Philly Mike Wrote:Well yes a lot of us can make our own decisions, but I don't know if you have noticed this, but people in general are too lazy to make decisions for themselves, this is where the problem lies. People are too lazy to make their own food so they just buy from mcdonalds the biggest and fattiest thing they can find, then when they get fat the sue mcdonalds. People decide for some reason to smoke cigarettes then soon enough they begin to smoke 1 pack a day then 2 then 3 and even more in some cases. then they get cancer and sue the tobacco companies.

You're telling me that because there are people who can't think for themselves, the government should have the right to legislate how we as individuals act, think and feel? That's going a little far.

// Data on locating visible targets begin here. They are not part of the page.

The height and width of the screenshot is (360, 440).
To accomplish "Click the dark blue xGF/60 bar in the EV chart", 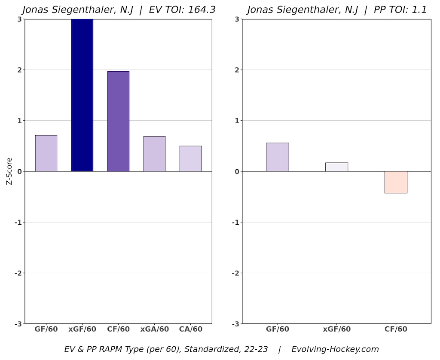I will pyautogui.click(x=82, y=95).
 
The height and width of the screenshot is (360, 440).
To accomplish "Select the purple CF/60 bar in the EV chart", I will pyautogui.click(x=118, y=121).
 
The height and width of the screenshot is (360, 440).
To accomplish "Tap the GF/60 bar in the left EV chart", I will pyautogui.click(x=46, y=153).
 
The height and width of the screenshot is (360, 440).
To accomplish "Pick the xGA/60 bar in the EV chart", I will pyautogui.click(x=154, y=154).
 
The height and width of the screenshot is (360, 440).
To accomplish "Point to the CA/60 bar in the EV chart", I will pyautogui.click(x=190, y=159).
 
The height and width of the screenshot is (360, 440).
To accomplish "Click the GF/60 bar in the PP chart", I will pyautogui.click(x=277, y=157).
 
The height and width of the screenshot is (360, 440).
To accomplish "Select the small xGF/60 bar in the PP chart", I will pyautogui.click(x=336, y=167).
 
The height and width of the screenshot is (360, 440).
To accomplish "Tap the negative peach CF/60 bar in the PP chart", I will pyautogui.click(x=396, y=182).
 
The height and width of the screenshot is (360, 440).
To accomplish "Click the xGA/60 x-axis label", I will pyautogui.click(x=154, y=329).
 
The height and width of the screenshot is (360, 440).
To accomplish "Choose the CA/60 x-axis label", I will pyautogui.click(x=190, y=329).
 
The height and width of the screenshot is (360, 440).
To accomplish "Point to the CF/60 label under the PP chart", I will pyautogui.click(x=396, y=329).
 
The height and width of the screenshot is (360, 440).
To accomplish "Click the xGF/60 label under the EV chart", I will pyautogui.click(x=82, y=329).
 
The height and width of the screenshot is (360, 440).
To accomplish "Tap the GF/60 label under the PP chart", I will pyautogui.click(x=277, y=329).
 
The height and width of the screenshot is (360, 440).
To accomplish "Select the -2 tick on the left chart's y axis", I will pyautogui.click(x=17, y=273).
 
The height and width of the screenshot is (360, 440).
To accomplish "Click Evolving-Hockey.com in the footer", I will pyautogui.click(x=335, y=349).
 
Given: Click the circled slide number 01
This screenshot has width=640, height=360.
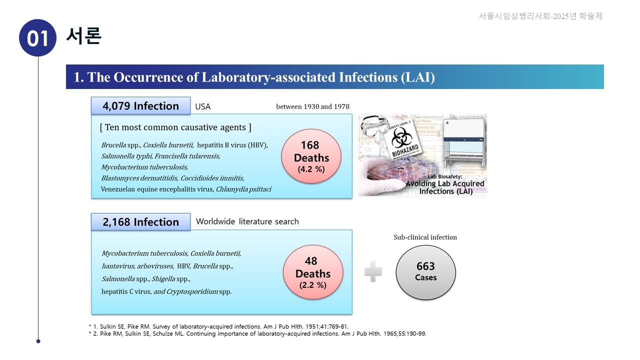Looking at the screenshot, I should tap(38, 38).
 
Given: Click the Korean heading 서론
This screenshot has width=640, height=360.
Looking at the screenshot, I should tap(84, 36).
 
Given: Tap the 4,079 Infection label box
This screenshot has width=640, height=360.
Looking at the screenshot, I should tap(140, 106).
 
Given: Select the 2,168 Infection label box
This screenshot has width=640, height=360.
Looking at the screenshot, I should tap(140, 222).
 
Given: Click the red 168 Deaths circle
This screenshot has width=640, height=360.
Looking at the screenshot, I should tap(311, 156).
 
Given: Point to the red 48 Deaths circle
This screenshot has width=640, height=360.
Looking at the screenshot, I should tap(312, 272).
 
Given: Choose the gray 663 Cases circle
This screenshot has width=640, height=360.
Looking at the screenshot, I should tap(426, 272).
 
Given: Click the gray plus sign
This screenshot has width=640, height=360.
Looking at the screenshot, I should tap(373, 272).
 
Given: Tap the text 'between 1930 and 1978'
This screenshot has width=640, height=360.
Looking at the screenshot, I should tap(312, 106).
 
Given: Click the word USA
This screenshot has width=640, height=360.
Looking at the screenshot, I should tap(203, 106).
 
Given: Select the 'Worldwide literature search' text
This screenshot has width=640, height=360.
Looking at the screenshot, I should tap(247, 222).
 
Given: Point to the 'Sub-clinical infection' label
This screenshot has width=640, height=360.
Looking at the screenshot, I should tap(425, 237).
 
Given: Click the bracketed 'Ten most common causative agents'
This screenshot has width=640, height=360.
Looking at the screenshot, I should tap(176, 127).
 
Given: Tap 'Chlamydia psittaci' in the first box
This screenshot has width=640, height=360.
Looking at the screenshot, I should tap(244, 189).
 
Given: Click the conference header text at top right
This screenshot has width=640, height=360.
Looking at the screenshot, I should tap(540, 16).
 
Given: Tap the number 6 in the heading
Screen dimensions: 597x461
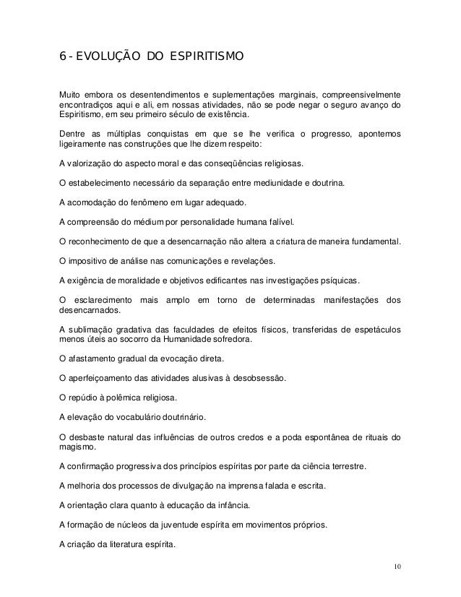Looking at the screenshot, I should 62,55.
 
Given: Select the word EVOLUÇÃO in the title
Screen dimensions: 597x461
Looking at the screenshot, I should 100,55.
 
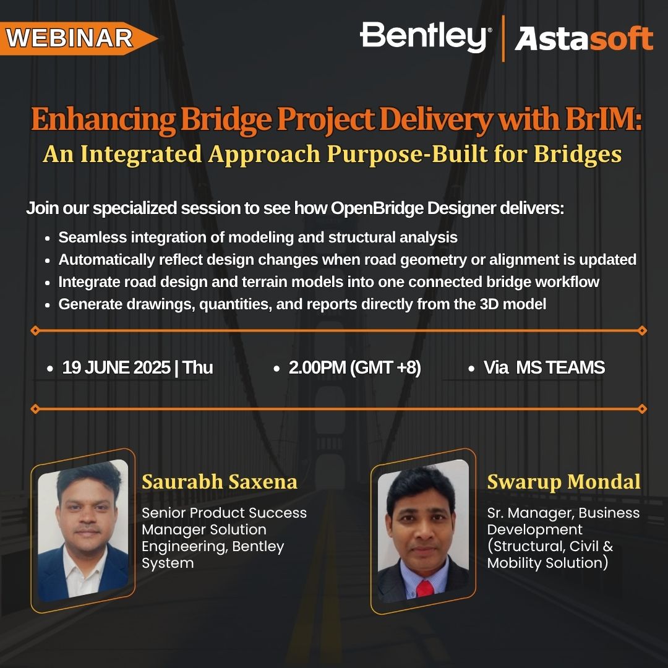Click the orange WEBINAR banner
(77, 38)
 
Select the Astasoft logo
(584, 38)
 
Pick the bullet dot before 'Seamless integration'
(48, 238)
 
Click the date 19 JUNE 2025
(116, 367)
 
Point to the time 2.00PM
(317, 367)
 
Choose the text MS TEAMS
(560, 367)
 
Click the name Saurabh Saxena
(220, 482)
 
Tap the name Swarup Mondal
(563, 482)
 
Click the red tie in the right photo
(425, 589)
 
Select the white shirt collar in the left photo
(83, 562)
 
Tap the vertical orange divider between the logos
(503, 38)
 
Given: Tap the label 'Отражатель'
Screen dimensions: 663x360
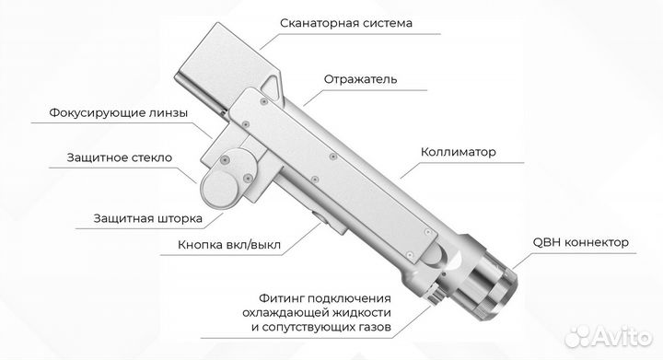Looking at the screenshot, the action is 361,79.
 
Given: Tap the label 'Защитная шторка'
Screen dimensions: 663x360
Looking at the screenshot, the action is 146,219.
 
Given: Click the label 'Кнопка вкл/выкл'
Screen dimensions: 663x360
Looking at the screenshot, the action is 229,246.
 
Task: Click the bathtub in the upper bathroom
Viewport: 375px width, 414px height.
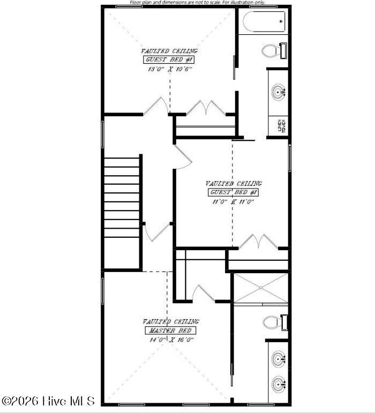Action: coord(264,21)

If you want to talk about supporting lazy people, why don't we look at welfare reform? It's a sore time to bring that up, I know.. but even when times were good it was abused beyond belief.

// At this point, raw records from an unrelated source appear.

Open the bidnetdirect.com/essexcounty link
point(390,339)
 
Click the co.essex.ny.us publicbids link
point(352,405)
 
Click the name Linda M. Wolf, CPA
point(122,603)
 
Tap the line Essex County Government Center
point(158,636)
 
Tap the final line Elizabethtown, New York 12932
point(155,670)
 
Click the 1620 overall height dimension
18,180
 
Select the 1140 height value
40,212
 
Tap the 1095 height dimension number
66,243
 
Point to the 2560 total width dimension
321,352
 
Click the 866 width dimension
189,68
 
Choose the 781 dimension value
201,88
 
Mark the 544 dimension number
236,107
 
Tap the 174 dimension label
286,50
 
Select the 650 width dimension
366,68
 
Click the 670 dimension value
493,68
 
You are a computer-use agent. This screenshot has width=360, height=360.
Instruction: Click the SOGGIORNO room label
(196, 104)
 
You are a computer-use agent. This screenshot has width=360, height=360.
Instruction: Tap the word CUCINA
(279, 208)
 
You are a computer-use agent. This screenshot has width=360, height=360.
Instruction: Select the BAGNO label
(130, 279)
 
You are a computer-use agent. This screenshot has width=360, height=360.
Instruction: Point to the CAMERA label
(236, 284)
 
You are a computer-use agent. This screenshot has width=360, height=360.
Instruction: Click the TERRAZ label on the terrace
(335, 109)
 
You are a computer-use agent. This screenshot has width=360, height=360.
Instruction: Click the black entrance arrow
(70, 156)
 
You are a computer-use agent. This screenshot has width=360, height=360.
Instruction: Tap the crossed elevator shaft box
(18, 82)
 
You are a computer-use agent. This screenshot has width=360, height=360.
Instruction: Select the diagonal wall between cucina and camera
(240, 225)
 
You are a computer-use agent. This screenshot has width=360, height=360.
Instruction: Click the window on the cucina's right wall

See, I have a second, part-time job as a produce clerk at a local supermarket (for seven years, I've been working one FT and one PT job). At times, I get called to help carry out groceries... and when I see someone pay with a Michigan BRIDGE Card and I have to load their groceries in a nice new Honda Pilot, a newer Lexus, or any number of other nice vehicles I've done it for, it pisses me off some. Don't cry about how people can't break an addiction to cigarettes, food, or whatever that *I* need to pay for it, because I'll end up paying for it in the long run. Just because "people in general" are lazy and don't want to make decisions does not mean that I should be OK with taking care of their problems via social, taxpayer funded programs.

Taking away freedom of choice is not the answer. The government telling companies what they can and can't manufacture is not the answer. I'm not going to pretend I can solve the world's problems, but trying to legislate people's behavior does not sit well with me.
Where would we be without the agitators of the world attaching the electrodes of knowledge to the nipples of ignorance?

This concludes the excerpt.